BEGIN Data listing

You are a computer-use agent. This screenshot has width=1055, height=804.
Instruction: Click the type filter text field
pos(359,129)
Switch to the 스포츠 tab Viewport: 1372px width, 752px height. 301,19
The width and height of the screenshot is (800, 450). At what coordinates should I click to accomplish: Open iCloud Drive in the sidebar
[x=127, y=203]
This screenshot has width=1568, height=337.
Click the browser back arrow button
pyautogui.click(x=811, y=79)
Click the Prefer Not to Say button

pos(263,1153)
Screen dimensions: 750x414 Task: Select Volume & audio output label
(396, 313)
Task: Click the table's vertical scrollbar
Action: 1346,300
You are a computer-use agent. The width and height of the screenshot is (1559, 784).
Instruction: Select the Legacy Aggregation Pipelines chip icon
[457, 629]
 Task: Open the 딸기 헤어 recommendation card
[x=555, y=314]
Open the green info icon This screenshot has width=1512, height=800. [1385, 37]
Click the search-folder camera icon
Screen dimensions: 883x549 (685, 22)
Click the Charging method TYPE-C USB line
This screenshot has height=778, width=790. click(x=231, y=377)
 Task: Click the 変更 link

END Data listing

> [The problem]: Gather from the records above every line containing the string "computer".

> [Exercise result]:
You are a computer-use agent. This screenshot has width=1055, height=804.
You are a computer-use agent. The width and height of the screenshot is (1559, 784).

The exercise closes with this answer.